Answer these from the piece on target markets:
1. How many Snapchat users below the age of 25 make up its target market?
2. What age range does McDonald's target?
3. Which bank offers different services at the branch level based on neighborhood demographics?

— Begin PAGE —

Another good market targeting examples is Citibank, it offers different services on branch level based on neighborhood demographics. Walmart and Sears Store customizes its inventory and promotion to meet the requirements of specific clients

Target Market Of Snapchat: More than 178 million users below the age of 25 (18-24), most of which are still in high school and college, preferably females, form the target market of Snapchat.

Target Market Of McDonald’s: McDonald’s targets students, employees, and professionals in the age group of 8 to 45 years belonging to low & middle-income groups and having an easy-going and careless personality.

Target Market Analysis

The target market analysis starts with yourself. You have to focus on the 5 W’s of your potential customers to select the most beneficial target market for your business.

  • Who: Start with questioning yourself about who is going to buy your product. Are they children, teens, or baby boomers? Are they males or females? Are they service classed or self-employed? What’s their yearly income?
  • What: What type of products and services do they buy now and what do they expect from it? Does your product fits their requirements?
  • When: When do they buy the product? Is it daily or rarely? When do they use the product?

— End PAGE —
— Begin RECORD EXCERPTS —

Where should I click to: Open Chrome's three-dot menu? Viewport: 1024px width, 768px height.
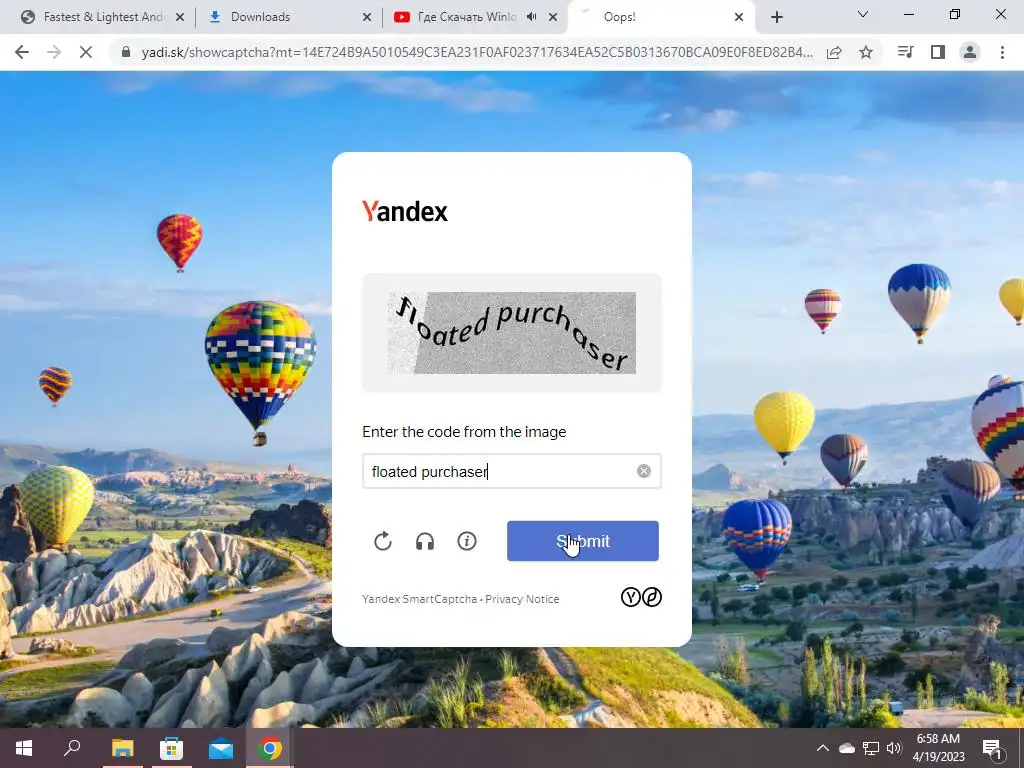point(1002,52)
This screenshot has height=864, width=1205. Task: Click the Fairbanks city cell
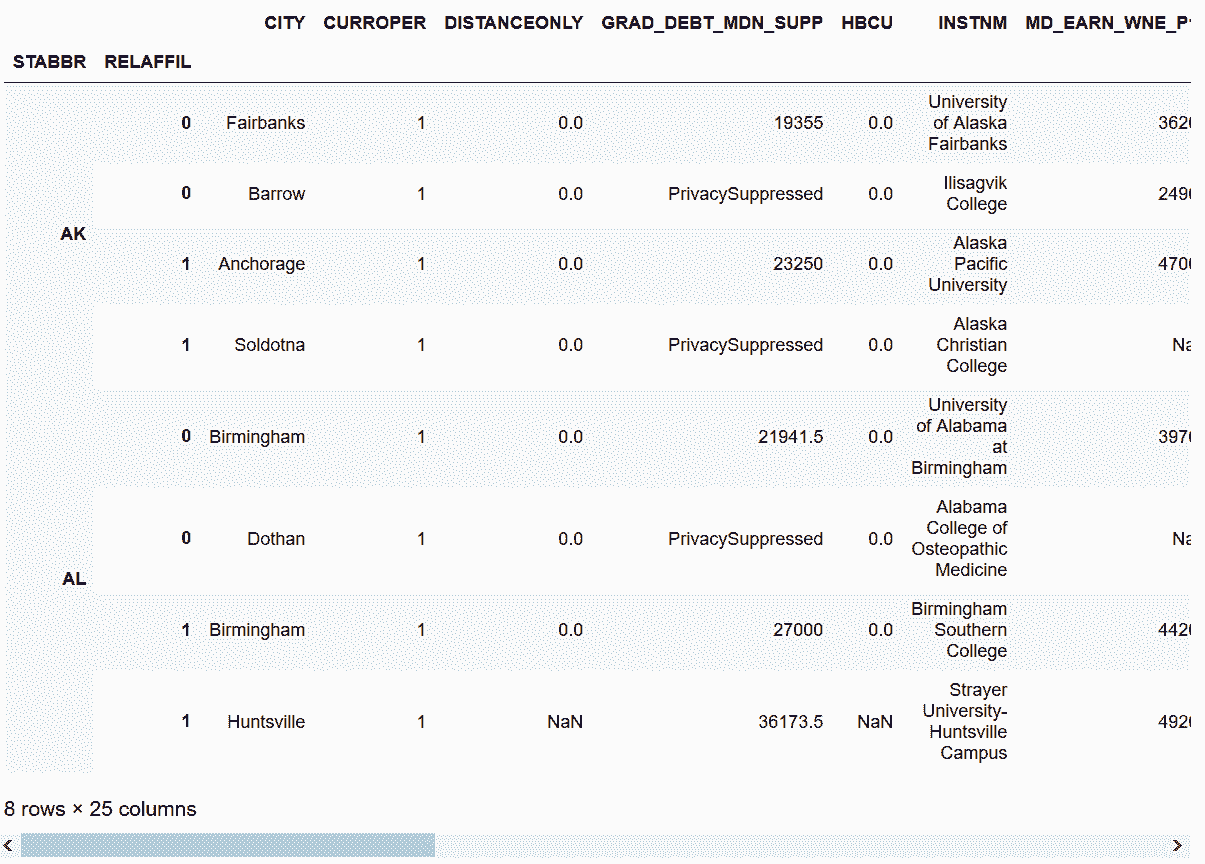coord(265,123)
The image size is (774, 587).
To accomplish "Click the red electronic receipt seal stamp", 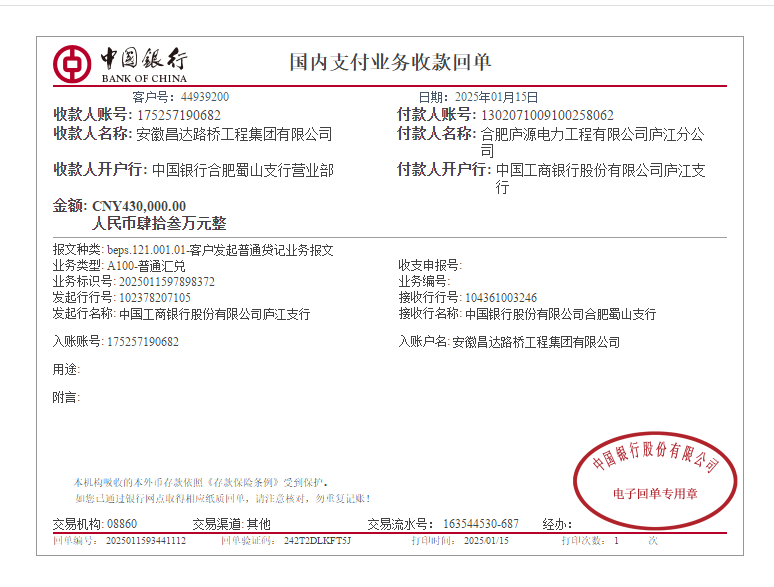I will click(x=656, y=477).
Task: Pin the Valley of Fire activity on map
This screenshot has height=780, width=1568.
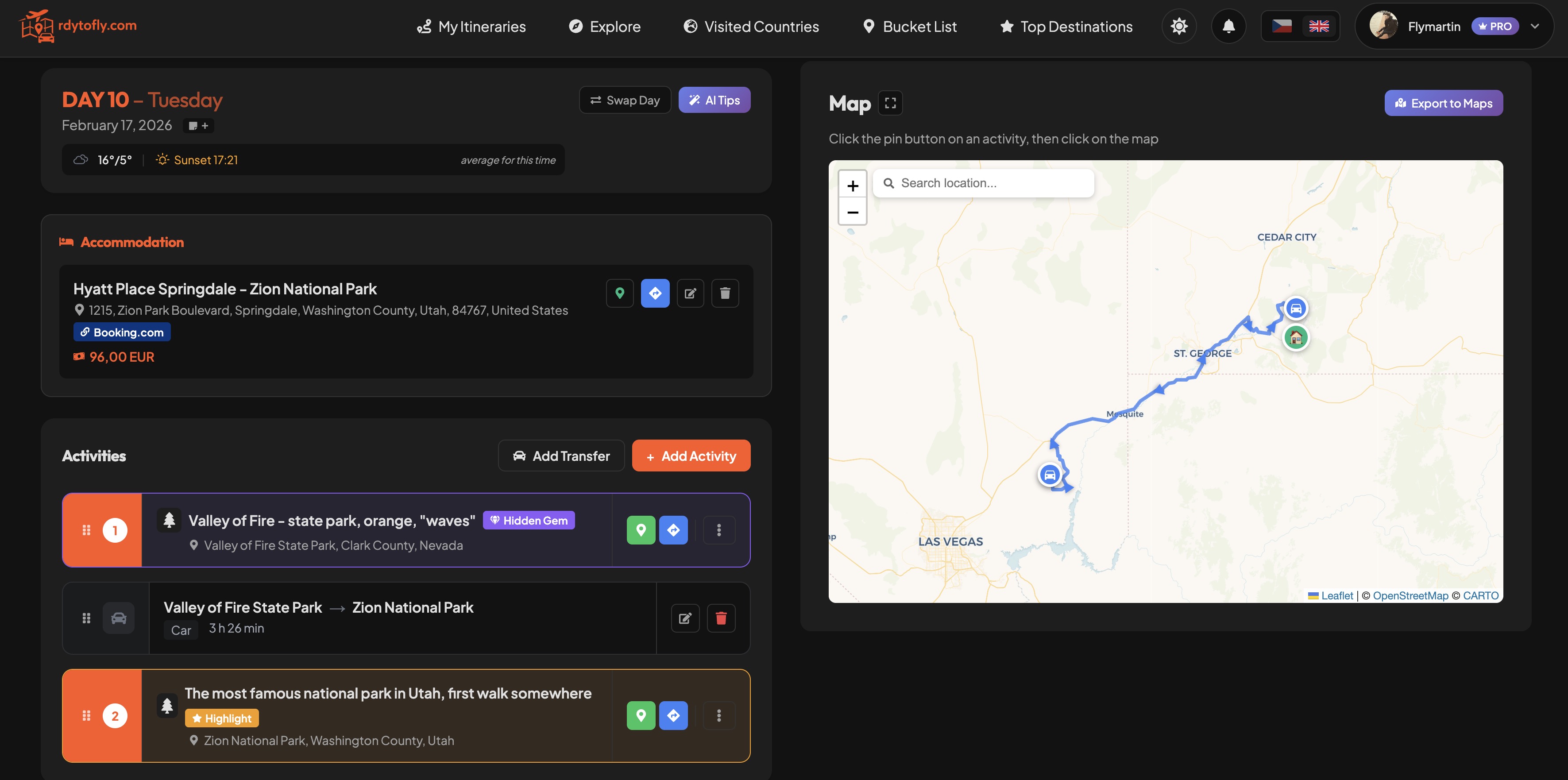Action: 640,530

— End RECORD EXCERPTS —

### WORKED ANSWER
1. More than 178 million
2. 8 to 45 years
3. Citibank